Overwatch’s Jeff Kaplan responds to hero bans, promises a new system next week
Over the last week, a long-time discussion in the Overwatch community was reignited by rumors of a “big update” coming to the game. The leading theory quickly became the system that many players and fans of Overwatch League have wanted for a long time: hero bans.
Despite lots of discussion and theorizing about how the system would work on Twitch, Reddit, and Twitter, Game Director Jeff Kaplan stepped in to confirm that the upcoming change won’t be hero bans, but something else entirely.
Why does Overwatch need hero bans?
To understand why hero bans are such a hotly-discussed topic in the Overwatch community, you need to understand what they are. In competitive multiplayer games like MOBAs or fighting games, it’s common to see ban systems in place to prevent players from using certain characters or tactics that the community or the developer themselves deems unfair. In League of Legends, you can vote to ban certain champions from being played by either team before the match begins. Systems like these put the variables of the game in the players’ hands, allowing them to dictate what sorts of strategies are allowed with what’s left over.
The thought is that in a game like Overwatch, hero bans will force players to play team compositions outside of the meta picks, or the strongest perceived heroes at any given moment. If Orisa gets banned, that team might be forced to play a dive composition with a D.Va and a Winston, while in the next game maybe Baptiste gets banned and the team has to play around having an Ana instead. Many players believe this rotating selection of heroes that aren’t allowed in games will keep the meta fresh and dissuade people from only being able to play one hero — otherwise known as “one-tricking.”
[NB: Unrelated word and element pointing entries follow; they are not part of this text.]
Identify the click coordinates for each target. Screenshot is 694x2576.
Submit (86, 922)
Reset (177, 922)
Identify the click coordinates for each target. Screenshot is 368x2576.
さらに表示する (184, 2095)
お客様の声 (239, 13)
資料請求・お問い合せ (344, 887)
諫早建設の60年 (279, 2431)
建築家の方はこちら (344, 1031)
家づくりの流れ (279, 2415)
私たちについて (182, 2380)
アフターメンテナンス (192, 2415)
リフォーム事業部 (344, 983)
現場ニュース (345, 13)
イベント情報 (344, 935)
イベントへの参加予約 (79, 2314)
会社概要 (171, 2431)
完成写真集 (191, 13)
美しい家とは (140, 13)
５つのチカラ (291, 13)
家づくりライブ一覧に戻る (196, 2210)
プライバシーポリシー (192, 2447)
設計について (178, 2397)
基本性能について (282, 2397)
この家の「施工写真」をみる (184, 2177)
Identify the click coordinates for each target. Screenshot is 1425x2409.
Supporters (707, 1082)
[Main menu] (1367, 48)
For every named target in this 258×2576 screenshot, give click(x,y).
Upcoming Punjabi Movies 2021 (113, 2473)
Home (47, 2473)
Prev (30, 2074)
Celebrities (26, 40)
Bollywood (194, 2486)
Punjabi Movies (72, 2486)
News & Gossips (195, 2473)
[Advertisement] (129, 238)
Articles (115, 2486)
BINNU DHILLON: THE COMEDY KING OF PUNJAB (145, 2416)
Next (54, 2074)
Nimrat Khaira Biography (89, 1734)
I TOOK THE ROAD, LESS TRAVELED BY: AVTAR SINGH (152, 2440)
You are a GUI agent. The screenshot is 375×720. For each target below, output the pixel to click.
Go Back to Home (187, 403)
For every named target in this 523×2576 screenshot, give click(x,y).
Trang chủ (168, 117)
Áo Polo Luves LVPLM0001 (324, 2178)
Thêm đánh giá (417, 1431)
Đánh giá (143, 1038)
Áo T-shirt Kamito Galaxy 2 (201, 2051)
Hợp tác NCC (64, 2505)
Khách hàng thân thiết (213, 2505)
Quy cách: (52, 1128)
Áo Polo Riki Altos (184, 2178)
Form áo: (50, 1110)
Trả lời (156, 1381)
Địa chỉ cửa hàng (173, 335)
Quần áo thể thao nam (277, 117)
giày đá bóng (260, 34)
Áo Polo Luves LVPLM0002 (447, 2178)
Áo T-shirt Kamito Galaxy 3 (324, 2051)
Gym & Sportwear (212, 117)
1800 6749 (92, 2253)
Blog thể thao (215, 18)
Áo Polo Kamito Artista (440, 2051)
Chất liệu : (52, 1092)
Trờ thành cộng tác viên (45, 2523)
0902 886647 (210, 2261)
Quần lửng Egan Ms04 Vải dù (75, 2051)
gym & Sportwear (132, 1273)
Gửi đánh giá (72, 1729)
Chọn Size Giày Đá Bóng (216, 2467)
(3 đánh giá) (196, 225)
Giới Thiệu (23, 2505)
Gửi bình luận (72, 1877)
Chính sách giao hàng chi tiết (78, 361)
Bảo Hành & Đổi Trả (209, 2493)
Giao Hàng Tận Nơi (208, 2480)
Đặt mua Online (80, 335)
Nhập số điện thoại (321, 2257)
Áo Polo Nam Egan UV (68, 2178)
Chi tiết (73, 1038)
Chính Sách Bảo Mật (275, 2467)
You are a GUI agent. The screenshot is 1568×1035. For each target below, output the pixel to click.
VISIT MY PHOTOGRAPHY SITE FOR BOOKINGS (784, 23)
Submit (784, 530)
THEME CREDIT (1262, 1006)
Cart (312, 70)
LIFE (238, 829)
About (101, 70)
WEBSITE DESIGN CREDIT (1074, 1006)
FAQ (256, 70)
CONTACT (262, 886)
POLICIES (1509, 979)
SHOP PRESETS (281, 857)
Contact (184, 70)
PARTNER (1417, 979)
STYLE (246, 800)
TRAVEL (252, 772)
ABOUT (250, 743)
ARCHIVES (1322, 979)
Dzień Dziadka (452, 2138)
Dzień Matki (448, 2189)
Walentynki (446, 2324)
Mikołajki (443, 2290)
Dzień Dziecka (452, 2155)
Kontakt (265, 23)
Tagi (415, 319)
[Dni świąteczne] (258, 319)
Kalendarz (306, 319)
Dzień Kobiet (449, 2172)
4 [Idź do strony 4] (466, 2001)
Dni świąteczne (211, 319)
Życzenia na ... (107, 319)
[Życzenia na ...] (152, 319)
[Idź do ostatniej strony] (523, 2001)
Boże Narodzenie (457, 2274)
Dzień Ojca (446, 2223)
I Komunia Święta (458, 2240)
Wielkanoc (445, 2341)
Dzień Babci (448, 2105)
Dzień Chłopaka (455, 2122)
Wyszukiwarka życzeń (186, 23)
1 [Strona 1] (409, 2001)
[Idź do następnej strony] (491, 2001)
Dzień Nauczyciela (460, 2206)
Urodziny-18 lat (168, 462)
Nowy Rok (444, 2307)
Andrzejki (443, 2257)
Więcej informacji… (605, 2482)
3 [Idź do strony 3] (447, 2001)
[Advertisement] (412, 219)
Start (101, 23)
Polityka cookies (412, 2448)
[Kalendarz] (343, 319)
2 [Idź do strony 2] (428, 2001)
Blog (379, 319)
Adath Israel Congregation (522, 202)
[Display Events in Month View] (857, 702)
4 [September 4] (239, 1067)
Jeff Kaplan’s response to hero bans
Kaplan’s post on the official forums acknowledged these complaints. Overwatch players are tired of the meta, they’re tired of heroes they feel are overpowered, and they’re tired of playing against certain heroes all of the time. But Kaplan believes hero bans won’t fix this problem. As in other games — like League of Legends — there eventually becomes a “ban meta” where banning the wrong heroes is itself susceptible to the same frustration that adhering to it is in the first place. “If the problem we are trying to solve is that the meta needs to change more,” Kaplan wrote, “hero bans might actually make the problem worse, not better.”
Kaplan said the team has a solution to keep the meta moving at a faster pace that he’ll announce via a developer update video next week.
The rest of his post goes into his philosophy on why hero bans don’t work in a game like Overwatch. Kaplan would prefer more frequent balance changes to the game versus fixing by letting players get rid of certain heroes. He also believes that in a PVP game, you shouldn’t have control over what the enemy decides to do. “The challenge is overcoming the enemy team with teamwork, ingenuity and skill,” he said. When it comes to one-tricking, Kaplan said the team doesn’t “explicitly prevent” you from playing a single hero, but they also don’t encourage it. Lastly, he mentions that hero bans would go against the team’s efforts to make queue times as fast as possible. A ban phase at the beginning of every match would lengthen the time of every game and therefore how long it takes for anyone to get into one — something Overwatch has historically been pretty good at.
Hero bans erase what Overwatch was supposed to be about
Kaplan’s comments are surprisingly candid and hopeful for what kind of game Blizzard wants Overwatch to be. Even though it hasn’t seemed like this is the kind of ideology that goes behind the recent, misguided balance changes, it’s still reassuring to see that he still values the parts of the game that made it so different from every other shooter out there. Overwatch was supposed to be a game where you play as your favorite heroes and learn how to defeat whatever the other team threw at you. It’s not a MOBA where you’re locked into heroes for the entire game. You were greatly encouraged to play other heroes or at least swap to them if something was particularly annoying to your team.
Hero bans erase the game’s spontaneity and strategy and force you into playing not what you want, but what others will let you. There’s still a spark of possibility whenever you get the hero select screen and are offered a full set of heroes to play — even when there’s clearly good and bad picks. To rob players of that choice, robs the game of its ability to create a joyful, multiplayer experience. Hero bans encourage simply competitive play, where being better and winning are the only goals.
That might be great for Overwatch League or Top 500 players, but it would ruin what makes Overwatch still one of the most compelling, accessible team shooters to date. Many of us play to be one of the game’s diverse set of heroes, to play with unique mechanics that match our playstyles, and to enjoy a competitive game that isn’t governed by a kill/death ratio. We play to have fun and improve at our own pace. Hero bans are the antithesis to that, and have no place in Overwatch.